While the company still has a lot to do to regain ground lost over several years, analysts were encouraged it slowed losses of valuable long-term customers and saw growth from budget-conscious customers who pay in advance.
“People were looking for it to show improvements and it did. There’s still a lot of heavy work ahead of them but they’re moving in the right direction,” said Roe Equity Research analyst Kevin Roe.
Sprint lost 578,000 postpaid monthly-bill paying customers who sign long-term contracts, slightly better than the average expectation for 623,574 losses from six analysts contacted by Reuters and much better than 1.25 million losses a year earlier.
Chief Executive Officer Dan Hesse said Sprint’s progress helped stunt first quarter postpaid growth at bigger rivals AT&T Inc (T.N) and Verizon Wireless, Verizon Communications (VZ.N) and Vodafone Group Plc (VOD.L).
“That’s the biggest driver in their reduction, Sprint’s improvements.” Hesse said in an interview.

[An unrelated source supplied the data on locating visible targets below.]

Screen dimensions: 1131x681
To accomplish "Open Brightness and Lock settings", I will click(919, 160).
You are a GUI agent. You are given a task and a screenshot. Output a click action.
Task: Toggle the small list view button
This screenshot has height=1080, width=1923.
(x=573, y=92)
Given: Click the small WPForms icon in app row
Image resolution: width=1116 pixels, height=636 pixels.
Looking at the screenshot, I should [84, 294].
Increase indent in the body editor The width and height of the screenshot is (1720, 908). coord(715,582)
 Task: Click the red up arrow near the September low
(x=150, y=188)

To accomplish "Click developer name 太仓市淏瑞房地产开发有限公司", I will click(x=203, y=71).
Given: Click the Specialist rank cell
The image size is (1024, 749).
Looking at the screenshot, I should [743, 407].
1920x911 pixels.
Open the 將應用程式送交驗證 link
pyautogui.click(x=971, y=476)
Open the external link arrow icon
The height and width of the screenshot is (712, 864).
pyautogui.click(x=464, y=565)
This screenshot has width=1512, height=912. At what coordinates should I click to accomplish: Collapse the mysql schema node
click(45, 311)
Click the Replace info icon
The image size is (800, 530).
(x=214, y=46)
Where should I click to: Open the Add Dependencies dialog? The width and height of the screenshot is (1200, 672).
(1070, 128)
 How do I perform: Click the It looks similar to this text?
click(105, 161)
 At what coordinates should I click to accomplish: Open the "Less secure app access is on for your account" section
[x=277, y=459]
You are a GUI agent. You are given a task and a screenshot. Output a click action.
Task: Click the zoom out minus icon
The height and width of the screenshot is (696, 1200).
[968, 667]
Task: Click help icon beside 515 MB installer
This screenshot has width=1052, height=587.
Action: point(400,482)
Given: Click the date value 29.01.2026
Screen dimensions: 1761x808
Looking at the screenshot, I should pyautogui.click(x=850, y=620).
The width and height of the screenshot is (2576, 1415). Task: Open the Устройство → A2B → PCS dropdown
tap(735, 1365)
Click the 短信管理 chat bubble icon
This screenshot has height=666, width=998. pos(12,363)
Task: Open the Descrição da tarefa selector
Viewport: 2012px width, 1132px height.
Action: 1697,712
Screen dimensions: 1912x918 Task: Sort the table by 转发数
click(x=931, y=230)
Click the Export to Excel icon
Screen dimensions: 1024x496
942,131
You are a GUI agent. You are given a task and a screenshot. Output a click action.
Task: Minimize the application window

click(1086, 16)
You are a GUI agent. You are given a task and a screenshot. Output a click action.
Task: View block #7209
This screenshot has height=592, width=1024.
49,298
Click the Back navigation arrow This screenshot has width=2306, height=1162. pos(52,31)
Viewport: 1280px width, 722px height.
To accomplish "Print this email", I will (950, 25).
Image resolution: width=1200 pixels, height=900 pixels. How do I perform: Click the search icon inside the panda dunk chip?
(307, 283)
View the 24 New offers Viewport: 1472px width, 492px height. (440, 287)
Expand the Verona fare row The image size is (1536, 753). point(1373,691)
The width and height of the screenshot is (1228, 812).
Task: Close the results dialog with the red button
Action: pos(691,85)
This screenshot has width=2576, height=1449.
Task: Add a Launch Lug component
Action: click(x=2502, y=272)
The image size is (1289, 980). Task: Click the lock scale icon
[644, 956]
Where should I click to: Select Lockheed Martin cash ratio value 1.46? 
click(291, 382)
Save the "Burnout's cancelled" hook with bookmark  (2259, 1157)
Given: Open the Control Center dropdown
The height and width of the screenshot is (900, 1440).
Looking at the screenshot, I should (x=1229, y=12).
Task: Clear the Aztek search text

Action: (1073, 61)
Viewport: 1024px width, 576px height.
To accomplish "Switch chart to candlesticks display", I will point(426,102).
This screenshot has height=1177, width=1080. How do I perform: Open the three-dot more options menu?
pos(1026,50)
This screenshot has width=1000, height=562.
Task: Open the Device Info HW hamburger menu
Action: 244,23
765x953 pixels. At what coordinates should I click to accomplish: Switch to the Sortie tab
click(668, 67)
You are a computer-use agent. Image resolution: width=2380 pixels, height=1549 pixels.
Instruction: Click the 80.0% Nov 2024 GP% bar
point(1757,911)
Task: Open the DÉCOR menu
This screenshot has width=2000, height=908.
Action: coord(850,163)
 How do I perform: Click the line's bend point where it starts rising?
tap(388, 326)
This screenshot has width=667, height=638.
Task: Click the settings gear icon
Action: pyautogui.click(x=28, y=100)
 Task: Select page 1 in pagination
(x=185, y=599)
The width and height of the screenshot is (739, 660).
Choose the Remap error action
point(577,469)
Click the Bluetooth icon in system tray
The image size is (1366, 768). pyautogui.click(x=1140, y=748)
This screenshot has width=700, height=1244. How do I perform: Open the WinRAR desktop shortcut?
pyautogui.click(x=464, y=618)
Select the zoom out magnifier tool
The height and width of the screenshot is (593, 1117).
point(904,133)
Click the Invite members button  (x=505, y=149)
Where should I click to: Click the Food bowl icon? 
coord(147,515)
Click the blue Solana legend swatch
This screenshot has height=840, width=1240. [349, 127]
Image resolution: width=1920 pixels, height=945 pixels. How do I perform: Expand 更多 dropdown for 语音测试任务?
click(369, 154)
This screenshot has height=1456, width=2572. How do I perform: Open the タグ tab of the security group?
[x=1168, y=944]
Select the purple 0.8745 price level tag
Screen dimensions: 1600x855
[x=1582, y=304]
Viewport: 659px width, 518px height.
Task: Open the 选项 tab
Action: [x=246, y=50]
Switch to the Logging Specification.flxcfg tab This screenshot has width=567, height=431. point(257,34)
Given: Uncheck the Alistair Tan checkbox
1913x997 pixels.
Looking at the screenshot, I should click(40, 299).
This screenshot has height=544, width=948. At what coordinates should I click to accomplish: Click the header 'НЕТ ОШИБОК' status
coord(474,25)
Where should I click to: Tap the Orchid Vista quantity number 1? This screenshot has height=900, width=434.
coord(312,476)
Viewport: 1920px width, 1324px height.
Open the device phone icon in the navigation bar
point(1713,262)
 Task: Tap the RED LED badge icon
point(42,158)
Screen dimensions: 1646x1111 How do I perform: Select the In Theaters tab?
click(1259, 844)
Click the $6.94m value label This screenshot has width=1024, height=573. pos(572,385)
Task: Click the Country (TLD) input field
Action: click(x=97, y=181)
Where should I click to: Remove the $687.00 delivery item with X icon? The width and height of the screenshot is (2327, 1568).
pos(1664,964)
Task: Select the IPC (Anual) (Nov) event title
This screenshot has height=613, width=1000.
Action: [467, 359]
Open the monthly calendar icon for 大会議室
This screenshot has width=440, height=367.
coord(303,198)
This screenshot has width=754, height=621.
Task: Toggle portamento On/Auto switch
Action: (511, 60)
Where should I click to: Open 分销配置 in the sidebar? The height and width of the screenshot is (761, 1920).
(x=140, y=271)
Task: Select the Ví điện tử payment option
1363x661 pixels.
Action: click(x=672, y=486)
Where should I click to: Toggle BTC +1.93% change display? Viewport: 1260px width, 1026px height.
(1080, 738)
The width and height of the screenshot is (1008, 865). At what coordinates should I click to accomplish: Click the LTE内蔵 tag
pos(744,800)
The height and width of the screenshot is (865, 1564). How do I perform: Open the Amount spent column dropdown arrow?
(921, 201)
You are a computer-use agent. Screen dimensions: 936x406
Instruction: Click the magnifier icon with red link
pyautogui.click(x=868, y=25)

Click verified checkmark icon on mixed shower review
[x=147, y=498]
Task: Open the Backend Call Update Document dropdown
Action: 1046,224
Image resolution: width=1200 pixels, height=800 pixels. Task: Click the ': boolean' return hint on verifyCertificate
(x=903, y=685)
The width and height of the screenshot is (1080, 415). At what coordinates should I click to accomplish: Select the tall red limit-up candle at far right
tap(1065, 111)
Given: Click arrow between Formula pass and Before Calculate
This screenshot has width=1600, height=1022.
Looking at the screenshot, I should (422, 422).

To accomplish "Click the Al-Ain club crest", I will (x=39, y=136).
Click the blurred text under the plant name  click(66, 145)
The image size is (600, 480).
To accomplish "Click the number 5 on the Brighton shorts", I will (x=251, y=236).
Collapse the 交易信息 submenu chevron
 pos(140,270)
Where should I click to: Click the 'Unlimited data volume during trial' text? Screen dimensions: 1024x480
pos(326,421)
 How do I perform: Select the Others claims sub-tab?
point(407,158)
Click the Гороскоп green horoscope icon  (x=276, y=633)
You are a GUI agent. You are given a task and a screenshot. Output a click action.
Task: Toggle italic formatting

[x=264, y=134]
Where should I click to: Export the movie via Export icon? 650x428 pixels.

He added that Sprint’s progress was even more impressive because of signs that the overall postpaid market growth was shrinking.
Hesse promised second quarter improvements in postpaid customer cancellations from 2.15 percent in the first quarter.
He did not give specific targets but said the decline would come from an increase in the percentage of customers buying multiple services as these are least likely to leave.
Sprint’s net loss widened to $865 million, or 29 cents per share, from a year-earlier loss of $594 million, or 21 cents per share. Before tax related charges, its per share loss of 17 cents met analysts’ estimates, Thomson Reuters I/B/E/S said.
Hesse also promised Sprint’s service offerings would broaden in the next few weeks for prepaid customers who pay for calls in advance but do not sign a contract.
Prepaid is currently the main growth segment in the U.S. wireless market as customers increasingly look to economize.
As a result, Hesse said Sprint, which bought prepaid wholesale partner Virgin Mobile USA in 2009, expects an increase in prepaid growth in the second half of 2010.
Sprint added 348,000 prepaid customers in the first quarter compared with estimates ranging from a loss of 300,000 to a gain of 330,000 from five analysts Reuters contacted.
Sprint’s head of prepaid service Dan Schulman suggested that the new prepaid offers would not likely include price cuts.
This could be a relief for Sprint’s competitors in prepaid including America Movil’s (AMXL.MX) Tracfone as well as Leap Wireless LEAP.O and MetroPCS Communications PCS.N as the sector has seen a lot of discounting in the last year.
Sprint’s revenue fell 2 percent to $8.09 billion from $8.21 billion, but was ahead of Wall Street expectations of $8.05 billion. It said that revenue stabilization to be an important factor in the company’s turnaround this year.
Sprint, which lost 75,000 total customers in the quarter, including prepaid customers, repeated its previous forecast that subscriber losses would improve in 2010 versus 2009.
Sprint shares rose to $4.22 in morning trade after closing at $4.09 on New York Stock Exchange the day before. The shares have already risen 30 percent since around mid February.